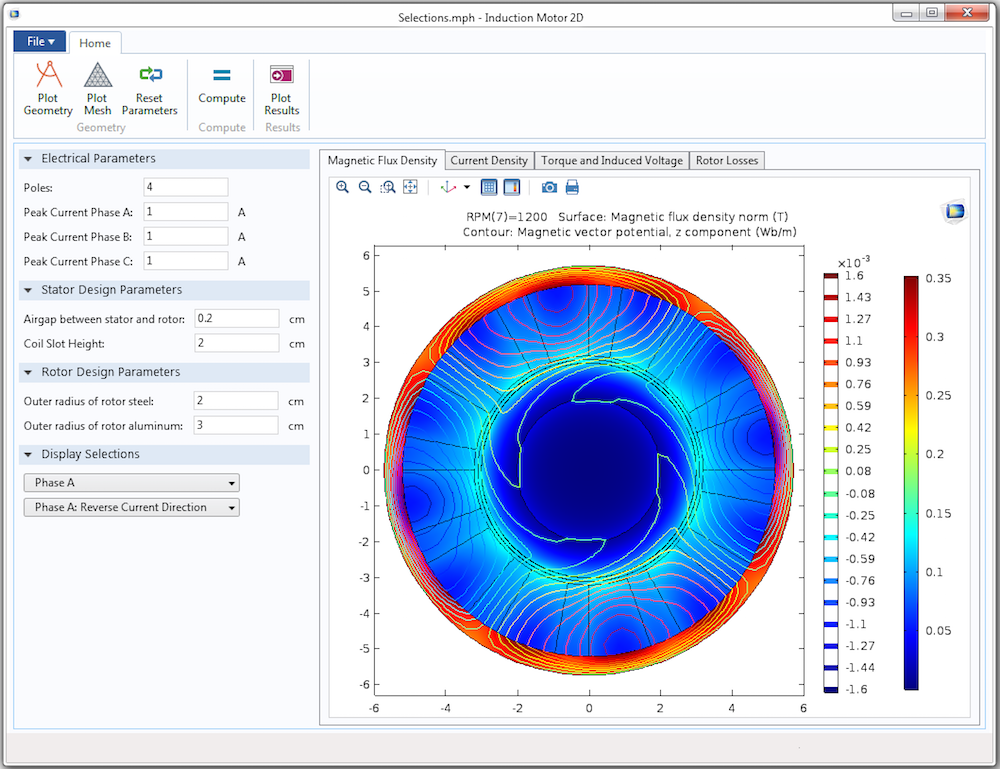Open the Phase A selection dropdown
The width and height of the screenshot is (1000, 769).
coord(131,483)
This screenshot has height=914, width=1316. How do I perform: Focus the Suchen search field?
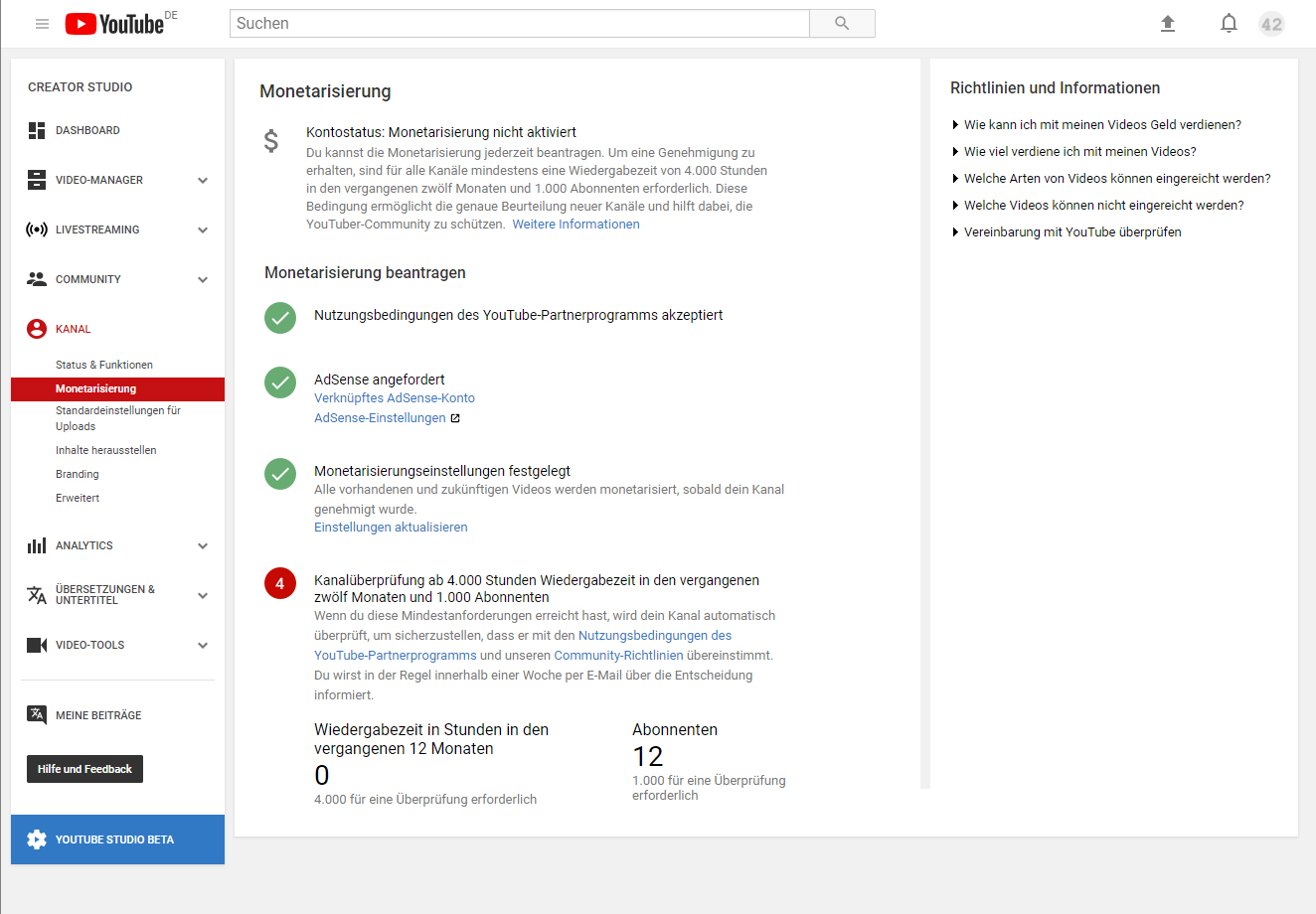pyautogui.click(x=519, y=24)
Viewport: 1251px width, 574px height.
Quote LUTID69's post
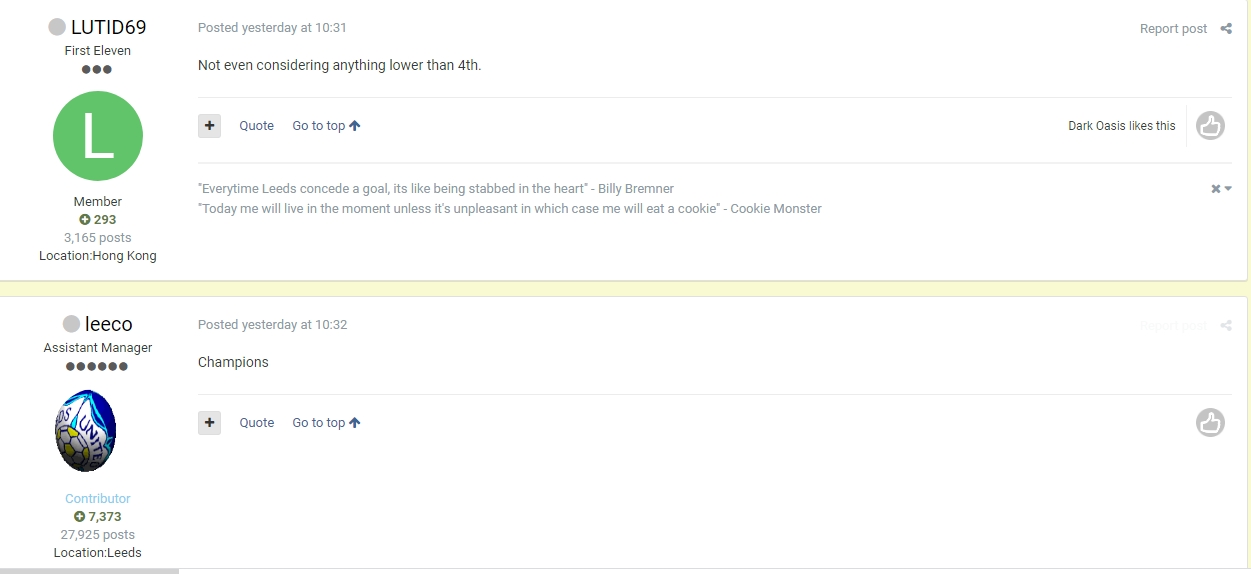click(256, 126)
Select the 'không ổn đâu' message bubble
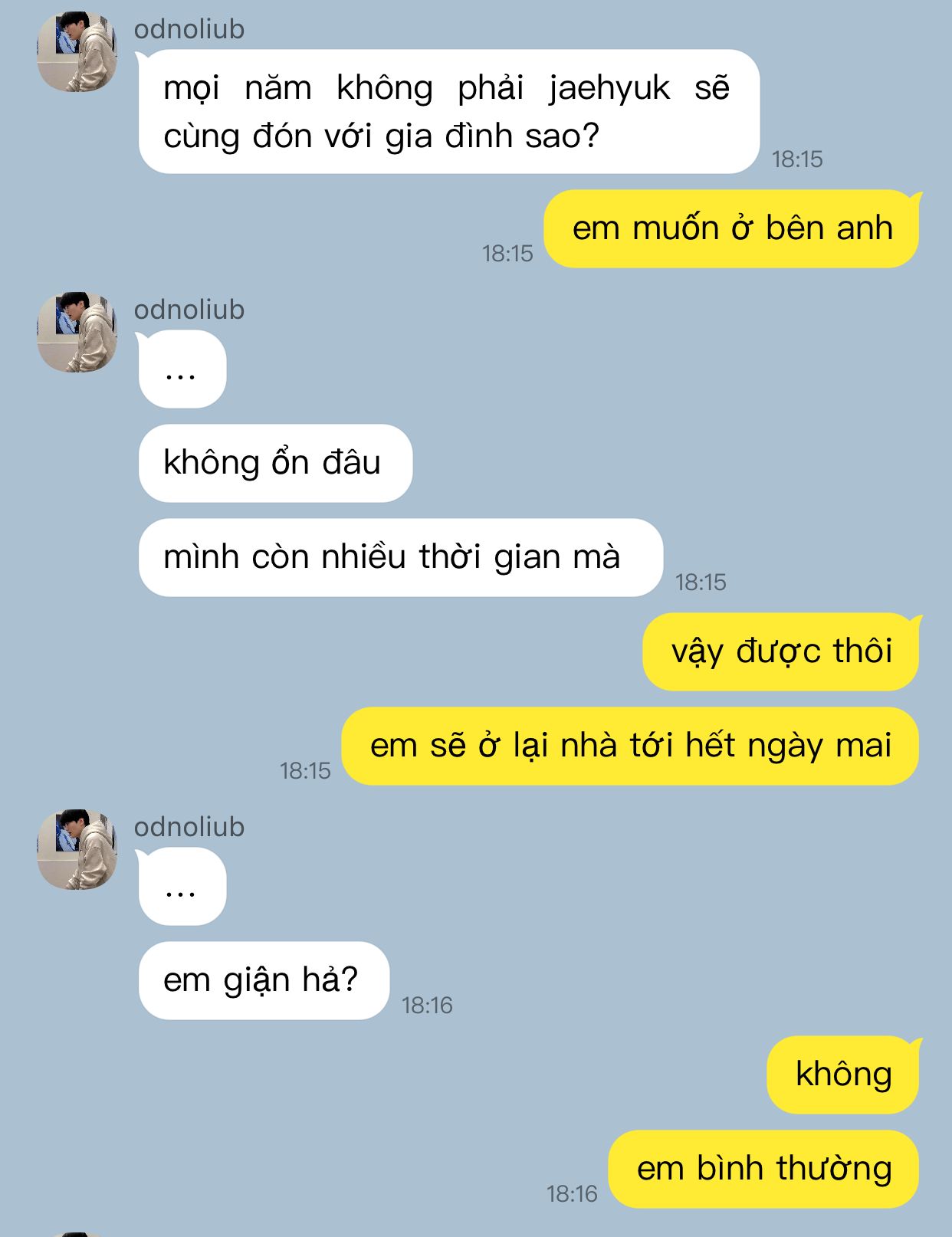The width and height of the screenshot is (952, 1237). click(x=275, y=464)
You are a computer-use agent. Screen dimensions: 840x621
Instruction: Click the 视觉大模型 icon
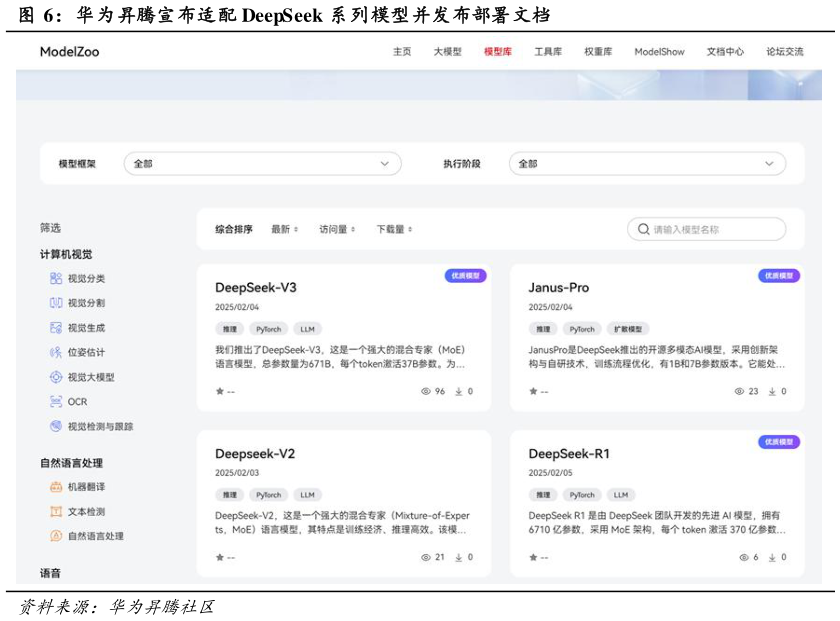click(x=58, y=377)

Problem to work on: What you need to retype is every line from the one that has "Viewport: 1251px width, 574px height." through the last line of the listing, both included, with the pictures left out.

Expected output:
Viewport: 1251px width, 574px height.
Quote LUTID69's post
click(256, 126)
Select the 'không ổn đâu' message bubble
The width and height of the screenshot is (952, 1237). click(x=275, y=464)
You are a computer-use agent. Screen dimensions: 840x621
Instruction: Click the 视觉大模型 icon
click(x=58, y=377)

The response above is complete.